**EXERCISES TO COMPLETE:**
1 > Echo the passage from the opinion piece on Israel's security that opens with the words containing "So my question" and closes with "vis-à-vis its neighbors?".
2 > Using the opinion piece on Israel's security, answer each question briefly:
(a) What did residents in the north claim to hear beneath the floors of their houses?
(b) According to the piece, where does Hamas's newly acquired cement and building material come from?
(c) Where does the Talmud state the celestial Temple is located?
3 > Carry the opinion piece on Israel's security and the Temple Mount forward with the next part, picking up after its final sentence.

**DOCUMENT SECTION:**
########

It’s obvious that at this point in history, Jews in Israel are nervous. The PM is going to Congress today for a Churchillian address to try and save Western civilization from a nuclear Iran. Last week we heard from the mainstream media that residents in the north have claimed to hear dull thumping sounds beneath the floor of their houses in the middle of the night. They are rightfully concerned that attack tunnels are again being built from Lebanon into Israel. In the south, Hamas has apparently begun the process of rebuilding their own tunnels with the newly acquired cement and building materials coming from the charity of international organizations. With the help of an agreement with the Obama administration, Iran would be fast reaching its goal in becoming a nuclear threshold state and realizing its potential to “wipe Israel off the map” (in their own words). Let’s face it, nowadays nearly every direction seems to hold an element of foreboding for the tiny Jewish State!
But wait – there’s hope! However, before we go on, please note that the solution suggested herein is by no means connected politically to the upcoming elections or any political agenda whatsoever.
So my question is: How can Israelis deal with this axis of evil and continue to live normal lives into the distant future. Put another way: How does the status quo need to change in order to accommodate a stable future for the State of Israel vis-à-vis its neighbors?
One direction we can look to is up. In spiritual terms, the Talmud states that there is a celestial Temple located directly above the place of the earthly one, i.e. – Jerusalem’s Temple Mount. The secret to Israel’s future lies with this most prized tract of real estate. Since on Mount Moriah there stood both the Temple of Solomon and the Herodian Temple, in the Muslim world it is widely feared that the Third Temple will also be on that same spot and that the time is nigh for just such an occurrence. Indeed, the Arabs fear that time is not on their side and is running out, requiring the necessity to finally acquire this piece of property once and for all in a final unilateral UN resolution. However, since relinquishing Israeli sovereignty over the area is no longer under negotiation, there might be some resistance to that solution. Is there a way of establishing a (not so) new status quo on the Temple Mount that would be agreeable to the UN, the EU and the USA (not to mention Israel)?

########

**DATA SHOWN:**
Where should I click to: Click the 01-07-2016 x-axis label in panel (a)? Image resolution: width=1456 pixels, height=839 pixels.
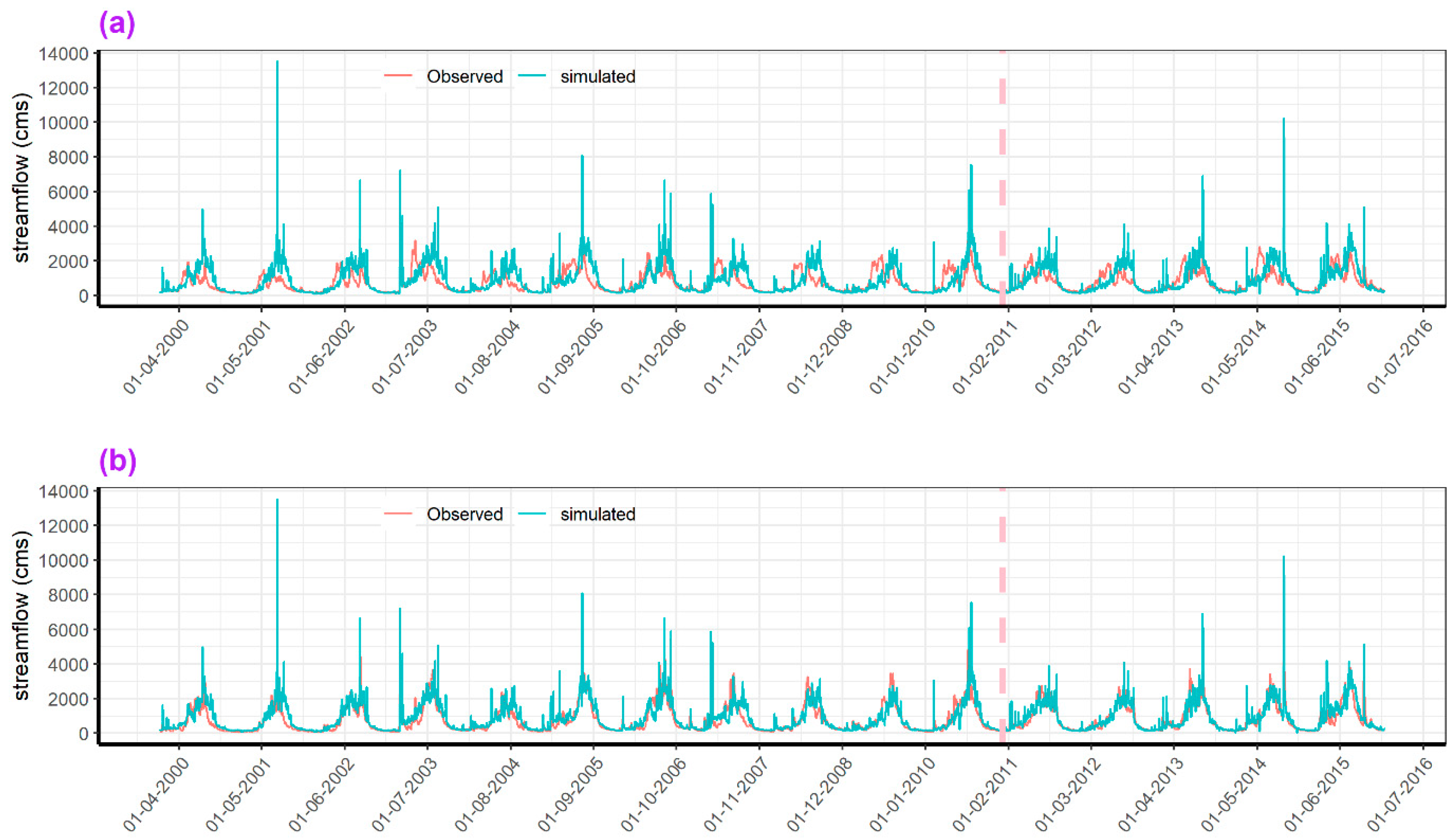pos(1400,357)
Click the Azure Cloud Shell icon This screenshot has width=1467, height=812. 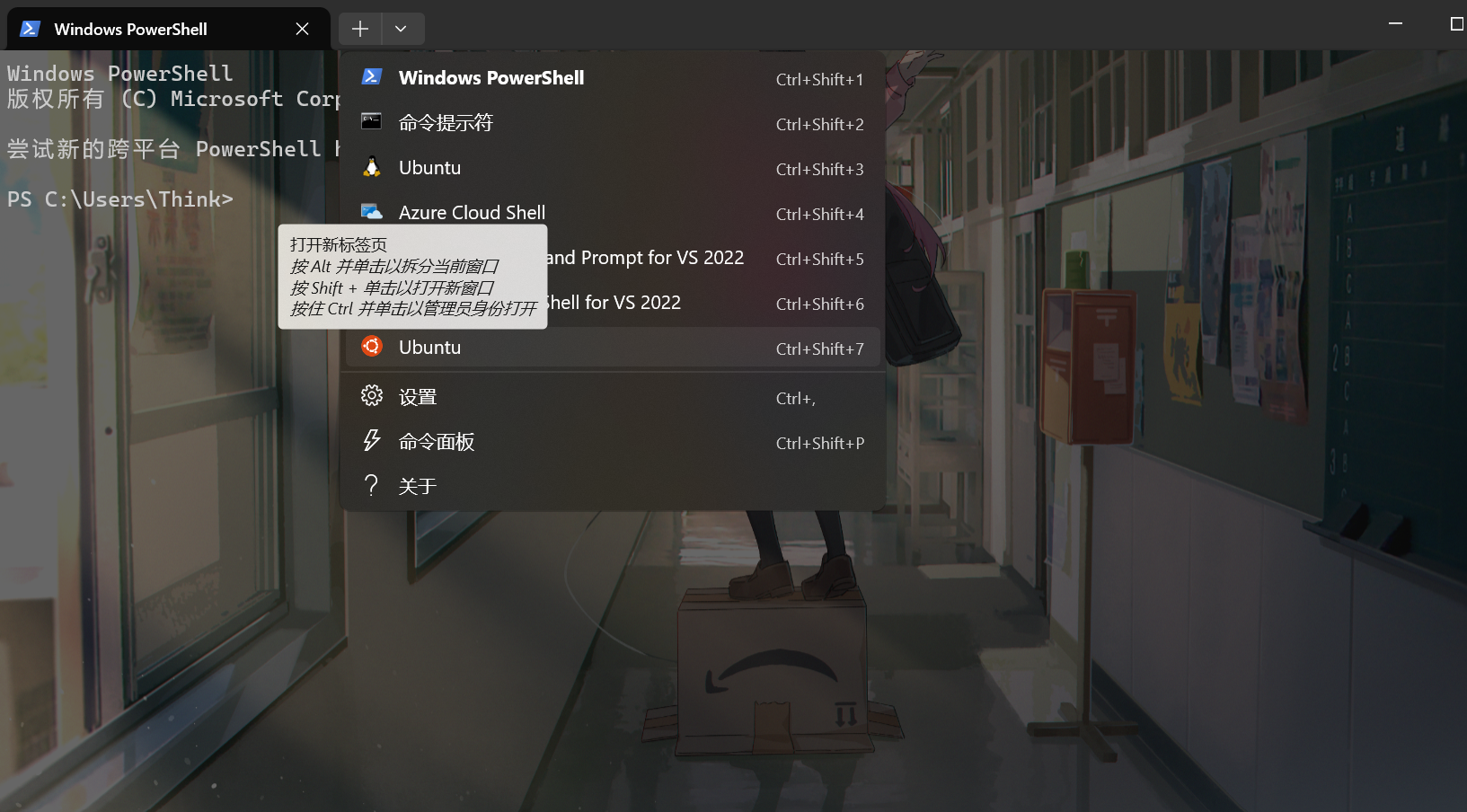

########

**ANSWERS IN ORDER:**
1 >
So my question is: How can Israelis deal with this axis of evil and continue to live normal lives into the distant future. Put another way: How does the status quo need to change in order to accommodate a stable future for the State of Israel vis-à-vis its neighbors?

2 >
(a) Dull thumping sounds in the middle of the night.
(b) From the charity of international organizations.
(c) Directly above the place of the earthly Temple, Jerusalem's Temple Mount.

3 >
Well then, what we need therefore is a scenario on the ground whereby no nation will see anything to object to, as it’s only a matter of time before the PA unilaterally submits another UN Security Council resolution that will force a two-state solution along the 1967 borders – a decision that many right-wing Israelis will most likely deeply resent. Israel might want to take some unilateral action of its own with respect to a more solidified Jerusalem in general, and the Temple Mount in particular, with a view to alleviating some of that pent up anxiety, which might end up one day in a civil war, heaven forbid, if things do move ahead in this direction. If the Left gets into government, this is truly a viable scenario.
One thing we know for-sure (and we can see this throughout modern history) is this: The Temple Mount represents the future of religious toleration in Israel, and perhaps the world. Now here’s an idea: There is this really old concept of establishing another ‘house of prayer’ up on the Mount. Think of it: at the end of the day, this could provide all peoples with somewhat of a respite, a place they can go to pray, where they can flock and receive spiritual inspiration and healing, and a model of religious tolerance for all religion.
I can just hear it now: “You mean a synagogue on the Temple Mount? Preposterous! Incredulous. Blasphemy. Far-fetched even!
Maybe. But wait a minute. It has been done before! Not once; not twice; but believe it or not, (a whopping) SIX times since the destruction of the Second Temple there has been another place of worship on the Temple Mount!
Even the late Sephardic Chief Rabbi of Israel, R’ Mordechai Eliyahu (1929-2010) apparently had plans for one to be located in the open area to the northeast of the Dome of the Rock, closer to the eastern wall of the Temple Mount, and indeed he made his intention clear when saying: “…that also the Children of Israel will enter into the areas that are permitted, in holiness and purity according to Jewish Law…”
Historically, is there a precedent for this, and how did this initiative originally start?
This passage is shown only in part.